The setting is a semisimple abelian ribbon category $\mathcal{C}$ over $\mathbb{C}$ with simple tensor unit. The twist is $\theta$, and let $I$ be the set of isomorphism classes of objects with $\{V_i\}_{i\in I}$ some representatives of those classes.

Given fusion rules $$V_i\otimes V_j \cong \bigoplus_k N^k_{ij}V_k$$ I want to understand why \begin{align*}\tag{$\star$} \mathrm{tr}\ \theta_{V_i\otimes V_j} = \sum_k N^k_{ij} \theta_k d_k, \end{align*} where the numbers $\theta_k,\ d_k$ are defined by \begin{align*} \theta_{V_k} = \theta_k \mathrm{id}_{V_k},\qquad d_k = \mathrm{tr}\ \mathrm{id}_{V_k}. \end{align*} While this is easily verifiable in the category of finite-dimensional vector-spaces, I don't see it generally.

Let us for simplicity and wlog assume that $V_i\otimes V_j\cong V_k\oplus V_k$ for some $k$. Surely then $$\tr\theta_{V_i\otimes V_j} = \tr \theta_{V_k \oplus V_k},$$ and it is also easy that $(\star)$ would certainly follow from $\theta_{V_k \oplus V_k} = \begin{pmatrix}\theta_{V_k} & 0 \\ 0 &\theta_{V_k} \end{pmatrix}$.

This in turn would follow from $\theta_{V_k\oplus V_k} \circ i_j = i_j \circ \theta_{V_k}\$, using the properties of the biproduct.

How to see this? Or am I on a completely wrong track here?
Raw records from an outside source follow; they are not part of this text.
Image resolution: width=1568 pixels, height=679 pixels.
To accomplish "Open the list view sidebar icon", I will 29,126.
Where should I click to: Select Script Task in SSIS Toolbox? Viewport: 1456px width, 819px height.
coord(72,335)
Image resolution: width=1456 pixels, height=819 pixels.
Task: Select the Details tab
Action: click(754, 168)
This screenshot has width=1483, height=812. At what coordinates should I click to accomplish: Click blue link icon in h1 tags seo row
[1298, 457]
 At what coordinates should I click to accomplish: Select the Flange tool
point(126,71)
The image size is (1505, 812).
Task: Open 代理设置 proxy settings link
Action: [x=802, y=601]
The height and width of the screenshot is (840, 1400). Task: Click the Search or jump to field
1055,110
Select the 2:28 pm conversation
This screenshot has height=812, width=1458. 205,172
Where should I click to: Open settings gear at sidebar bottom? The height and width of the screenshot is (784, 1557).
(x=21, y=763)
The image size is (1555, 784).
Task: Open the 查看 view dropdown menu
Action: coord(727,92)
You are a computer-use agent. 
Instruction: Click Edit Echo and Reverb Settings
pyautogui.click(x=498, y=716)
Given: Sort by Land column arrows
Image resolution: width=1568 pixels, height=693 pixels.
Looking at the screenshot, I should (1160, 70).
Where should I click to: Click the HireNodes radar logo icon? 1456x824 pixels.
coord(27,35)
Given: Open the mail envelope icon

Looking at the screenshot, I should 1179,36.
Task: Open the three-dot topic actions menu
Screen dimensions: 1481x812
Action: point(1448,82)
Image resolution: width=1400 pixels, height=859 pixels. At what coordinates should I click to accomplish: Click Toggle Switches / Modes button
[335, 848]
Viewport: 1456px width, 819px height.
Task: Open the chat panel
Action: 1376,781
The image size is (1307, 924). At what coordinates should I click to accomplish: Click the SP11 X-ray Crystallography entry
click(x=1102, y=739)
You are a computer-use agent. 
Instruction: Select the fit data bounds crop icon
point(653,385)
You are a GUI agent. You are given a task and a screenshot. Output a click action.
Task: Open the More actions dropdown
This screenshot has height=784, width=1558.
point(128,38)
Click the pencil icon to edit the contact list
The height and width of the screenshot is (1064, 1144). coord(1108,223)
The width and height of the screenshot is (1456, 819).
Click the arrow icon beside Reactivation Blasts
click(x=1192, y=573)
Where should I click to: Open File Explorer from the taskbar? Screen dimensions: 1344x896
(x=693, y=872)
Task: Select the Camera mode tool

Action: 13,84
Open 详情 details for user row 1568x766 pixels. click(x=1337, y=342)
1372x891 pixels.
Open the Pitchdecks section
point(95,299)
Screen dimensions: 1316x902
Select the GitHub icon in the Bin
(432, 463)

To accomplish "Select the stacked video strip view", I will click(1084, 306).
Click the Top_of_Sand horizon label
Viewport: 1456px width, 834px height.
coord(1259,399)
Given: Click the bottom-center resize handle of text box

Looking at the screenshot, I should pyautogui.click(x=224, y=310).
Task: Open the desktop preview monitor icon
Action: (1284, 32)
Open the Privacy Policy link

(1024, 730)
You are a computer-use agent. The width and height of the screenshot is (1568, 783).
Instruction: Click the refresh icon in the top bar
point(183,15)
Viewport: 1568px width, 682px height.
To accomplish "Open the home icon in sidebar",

$\DeclareMathOperator{\id}{id} \DeclareMathOperator{\tr}{tr}$Well, I once again forgot to make sure that I was aware of all the things I'm working with. This time, I forgot that the twist is a natural isomorphism $$\theta: 1_{\mathcal C} \Rightarrow 1_{\mathcal C}.$$

Then $$\theta_{V_k\oplus V_k} \circ i_j = i_j \circ \theta_{V_k}$$ is just the naturality of $\theta$. With this we conclude \begin{align*} \pi^i\circ \theta_{V_k\oplus V_k} \circ i_j &= \pi^i\circ i_j \circ \theta_{V_k} = \delta^{i}_j\ \theta_{V_k}, \end{align*} so indeed $\theta_{V_k\oplus V_k} = \theta_k\cdot\id_{V_k\oplus V_k}$. Then \begin{align*} \tr \theta_{V_i\otimes V_j} &= \tr\theta_{V_k\oplus V_k} \\ &= \theta_k\tr\id_{V_k\oplus V_k} \\ &= 2 \theta_k d_k\\ &= \sum_k N^k_{ij}\ \theta_k\ d_k\ . \end{align*}